━━━━━ Texto presentado

# Intensidad de luz de una bombilla de 110v



## Carlos01 (Mar 17, 2012)

Hola, disculpen, tengo que hacer un proyecto de domotica y se me pide que tengo que variar la intensidad de Luz de una bombilla 110v, Segun tengo entendido se realiza variando la frecuencia, esto lo estoy haciendo con un pulso de un 555 este varia su frecuencia y luego va al triac, pero lo que hace es que cuando vario la frecuencia la bombilla de 110v se apaga y se enciende pero la intensidad de luz no varia.

Si alguien me pudiera ayudar, gracias...


----------



## DOSMETROS (Mar 18, 2012)

Lo mejor sería un dimmer sobre los 220 V directamente.

Si te piden con el 555 , no tenés que variar la frecuencia sino el ancho del pulso.

http://www.google.com.ar/search?hl=...urce=og&sa=N&tab=wi&ei=hXplT5yMD82UtwfqvOj9DQ


Saludos !


----------



## Scooter (Mar 18, 2012)

Si es con triac se llama control de fase


----------



## Don Plaquetin (Mar 18, 2012)

Carlos01 dijo:


> Hola, disculpen, tengo que hacer un proyecto de domotica y se me pide que tengo que variar la intensidad de Luz de una bombilla 110v,


En guatemala es la tension de linea ???


Carlos01 dijo:


> Segun tengo entendido se realiza variando la frecuencia,


 no es como se atenua la luminancia de un bombillo...


Carlos01 dijo:


> lo que hace es que cuando vario la frecuencia la bombilla de 110v se apaga y se enciende pero la intensidad de luz no varia.


si porque se satura el triac

podrias subir un esquema de lo que quieres hacer???


----------



## Scooter (Mar 18, 2012)

lo que tienes que hacer es un circuito que dispare el triac unos ms después de pasar por cero, ese tiempo determina él "apagamiento" si se dispara al cruce por cero es el 100% si se dispara al medio ciclo es el 0%.
Nunca he visto hacer eso con un 555 pero supongo que se podrá hacer un monoesrable y dispararlo al cruce por cero.o


----------



## Carlos01 (Mar 20, 2012)

SSTC dijo:


> En guatemala es la tension de linea ???
> Si es la tension que se maneja comunmente
> 
> no es como se atenua la luminancia de un bombillo...
> ...



Gracias, estaba intentando conectar la salida del 555 al gate, variando su frecuencia. pero tengo entendido que esto no es posible


----------



## fernandob (Mar 20, 2012)

es que ...............je.........en electronica y calculo que en otras areas se da igual:
cuando existe un circuito MUY BUENO , Y MUY PROBADO  de algo , pues que nadie suele ponerse a buscarle la quinta pata al gato.

hay otras formas pero si usas un 555 fijate que necesitas una fuente de cc obvio.
y terminas por los pagos de variar al intensidad de luz en base a una CC .

para que vas a hacer una fuente aunque sea a C , para luego manejar un 555 y con este disparar un triac.
si ya se invento el dimmer.

si me decis que venis de una aplicacion especifica de cc , es otra csoa , y en ese caso tendras que aislar el triac (el gate) .

en fin, es como puse al principio, de la quinta pata del gato............PATA dije .


----------



## Don Plaquetin (Mar 21, 2012)

porque no usa un triac y un potenciometro controlado no se ahi muchas forma es obligatorio que sea un mosfet o se puede usar un transistor u otros componentes

input ¿Con que quieres variar la tension? 
control ¿Cuales pueden ser los componente que te piden?
output claro esta la lampara.

Atentamente SSTC


----------

━━━━━━━━━━

■ Problema breve: Reproduce sin cambios el fragmento del hilo sobre la intensidad de luz de una bombilla que comienza con "es que ...............je.........en" y sigue hasta "invento el dimmer.".

━━━━━ Datos proporcionados

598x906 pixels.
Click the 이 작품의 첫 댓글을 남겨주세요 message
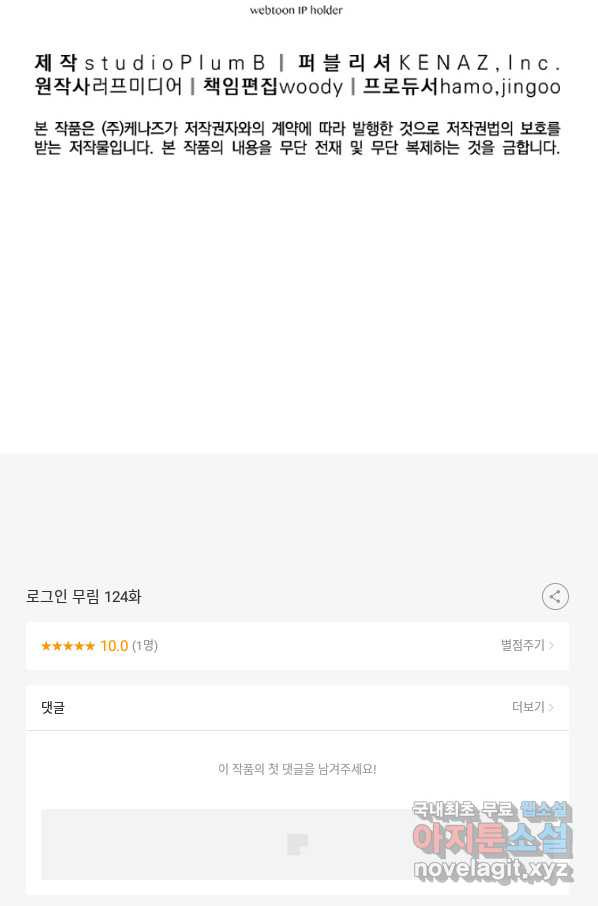[x=298, y=769]
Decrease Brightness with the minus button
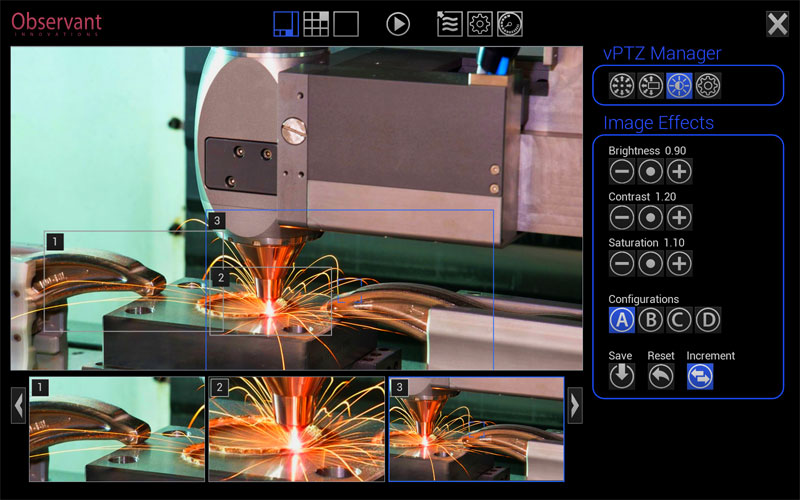Screen dimensions: 800x500 point(622,171)
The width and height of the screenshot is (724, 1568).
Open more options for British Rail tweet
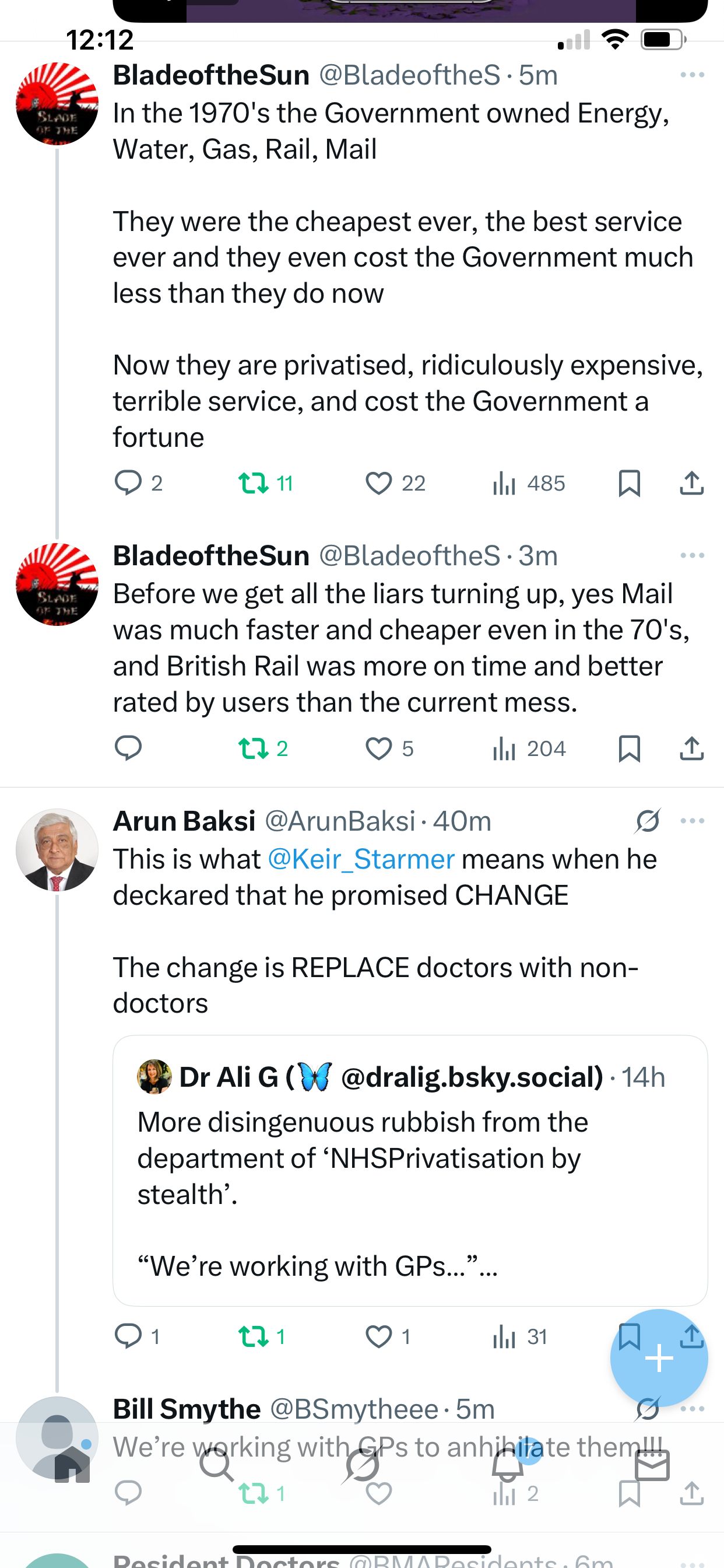(x=692, y=556)
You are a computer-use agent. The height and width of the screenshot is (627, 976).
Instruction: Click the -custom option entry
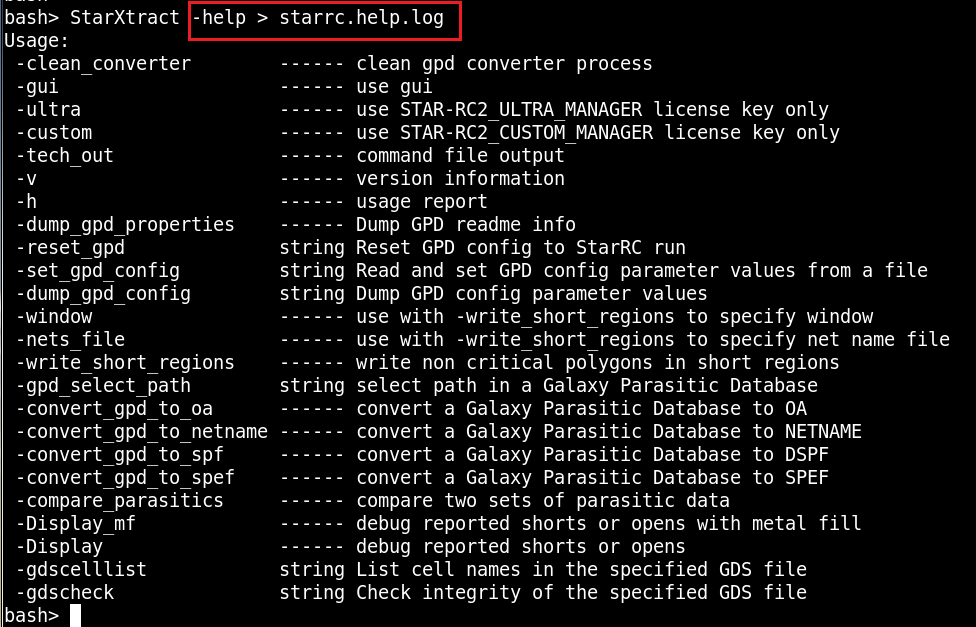54,133
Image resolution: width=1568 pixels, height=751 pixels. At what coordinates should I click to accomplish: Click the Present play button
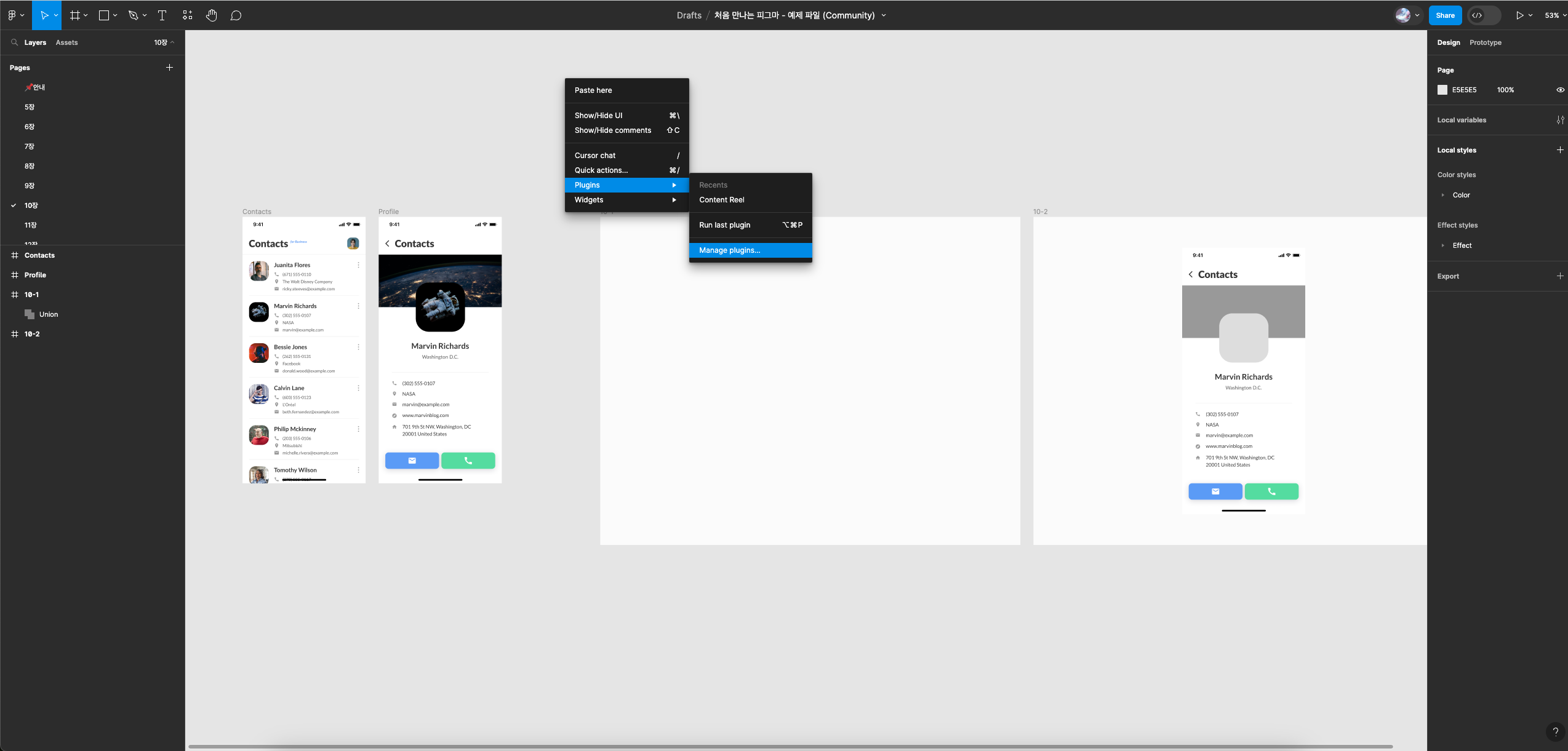(x=1519, y=15)
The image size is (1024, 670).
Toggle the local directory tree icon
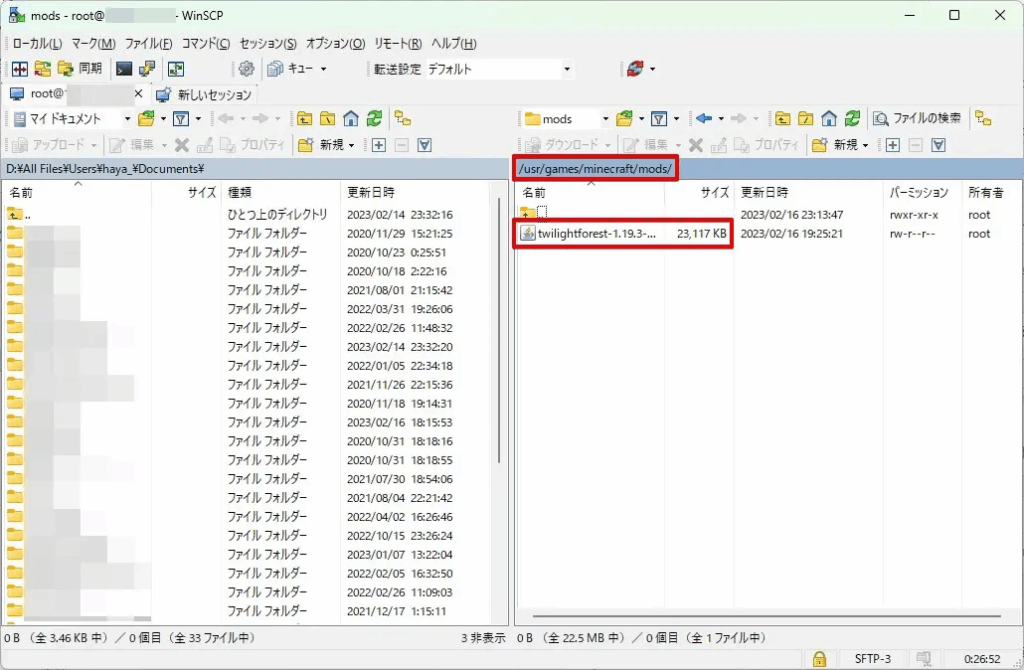click(x=402, y=118)
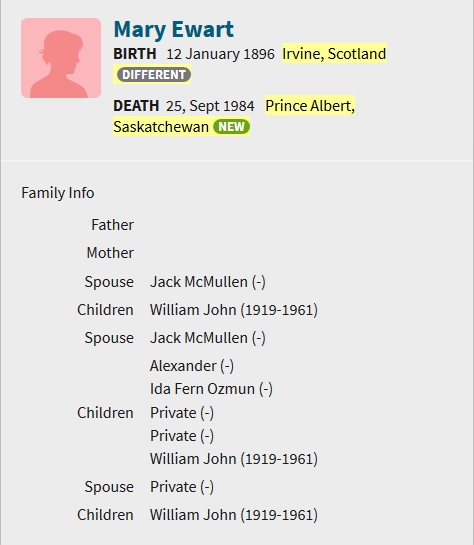The width and height of the screenshot is (474, 545).
Task: Select highlighted birthplace Irvine, Scotland
Action: 334,54
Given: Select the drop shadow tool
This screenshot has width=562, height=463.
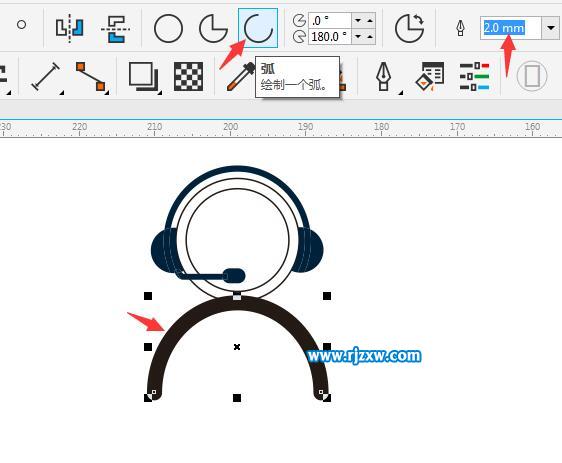Looking at the screenshot, I should pos(143,76).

━━━━━━━━━━

■ Solución del ejercicio:
es que ...............je.........en electronica y calculo que en otras areas se da igual:
cuando existe un circuito MUY BUENO , Y MUY PROBADO  de algo , pues que nadie suele ponerse a buscarle la quinta pata al gato.

hay otras formas pero si usas un 555 fijate que necesitas una fuente de cc obvio.
y terminas por los pagos de variar al intensidad de luz en base a una CC .

para que vas a hacer una fuente aunque sea a C , para luego manejar un 555 y con este disparar un triac.
si ya se invento el dimmer.